Reputation: 1487
Where should you splice the normalization when designing a network? E.g. if you have a stacked Transformer or Attention network, does it make sense to normalize any time after you have a dense layer?
Upvotes: 3
Views: 7898
Reputation: 46401
What the original paper tries to explain is to reduce overfitting use Batch Normalization.
Where should you splice the normalization when designing a network?
Set the normalization early on inputs. Unbalanced input extreme values can cause instability.
While if you normalize on outputs this will not prevent the inputs to cause the instability all over again.
Here is the little code that explains what the BN do:
import torch
import torch.nn as nn
m = nn.BatchNorm1d(100, affine=False)
input = 1000*torch.randn(3, 100)
print(input)
output = m(input)
print(output)
print(output.mean()) # should be ~ 0
print(output.std()) # should be ~ 1
Does it make sense to normalize any time after you have a dense layer
Yes, you may do so as matrix multiplication may lead to producing the extremes. Also, after convolution layers, because these are also matrix multiplication, similar but less intense comparing to dense (nn.Linear
) layer. If you for instance print the resent model, you will see that batch norms are set every time after the conv layer like this:
(conv1): Conv2d(3, 64, kernel_size=(7, 7), stride=(2, 2), padding=(3, 3), bias=False)
(bn1): BatchNorm2d(64, eps=1e-05, momentum=0.1, affine=True, track_running_stats=True)
To print the full resnet you may use this:
import torchvision.models as models
r = models.resnet18()
print(r)
Upvotes: 1

------------------------------------------------

DO THIS: In the batch normalization thread, where does the reply say to place the normalization?

------------------------------------------------

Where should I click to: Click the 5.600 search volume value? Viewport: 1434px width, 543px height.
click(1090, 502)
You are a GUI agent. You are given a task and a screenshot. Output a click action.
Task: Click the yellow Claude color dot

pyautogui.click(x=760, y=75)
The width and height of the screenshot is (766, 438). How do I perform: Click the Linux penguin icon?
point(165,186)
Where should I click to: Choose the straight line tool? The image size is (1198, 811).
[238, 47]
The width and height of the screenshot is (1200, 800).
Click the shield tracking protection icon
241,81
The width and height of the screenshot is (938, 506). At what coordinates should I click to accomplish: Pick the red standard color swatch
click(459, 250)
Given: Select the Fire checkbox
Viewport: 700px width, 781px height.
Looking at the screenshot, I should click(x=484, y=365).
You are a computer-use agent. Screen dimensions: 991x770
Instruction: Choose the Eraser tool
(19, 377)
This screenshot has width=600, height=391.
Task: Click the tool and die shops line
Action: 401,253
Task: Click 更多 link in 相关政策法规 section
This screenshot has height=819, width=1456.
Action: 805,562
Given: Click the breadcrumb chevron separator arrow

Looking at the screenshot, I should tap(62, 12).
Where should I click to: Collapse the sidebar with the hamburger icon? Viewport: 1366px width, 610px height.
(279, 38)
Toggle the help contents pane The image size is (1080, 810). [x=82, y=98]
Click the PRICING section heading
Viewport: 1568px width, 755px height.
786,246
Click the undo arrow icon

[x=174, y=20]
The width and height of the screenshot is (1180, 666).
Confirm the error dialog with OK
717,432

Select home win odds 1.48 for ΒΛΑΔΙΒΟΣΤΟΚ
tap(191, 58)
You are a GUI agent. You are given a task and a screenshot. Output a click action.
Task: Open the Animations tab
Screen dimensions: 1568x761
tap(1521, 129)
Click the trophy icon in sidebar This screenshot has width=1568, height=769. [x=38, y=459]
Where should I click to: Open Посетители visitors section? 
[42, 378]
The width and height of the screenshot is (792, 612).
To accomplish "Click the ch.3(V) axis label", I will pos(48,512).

------------------------------------------------

RESPONSE FOR THIS EXERCISE: Early on, on the inputs.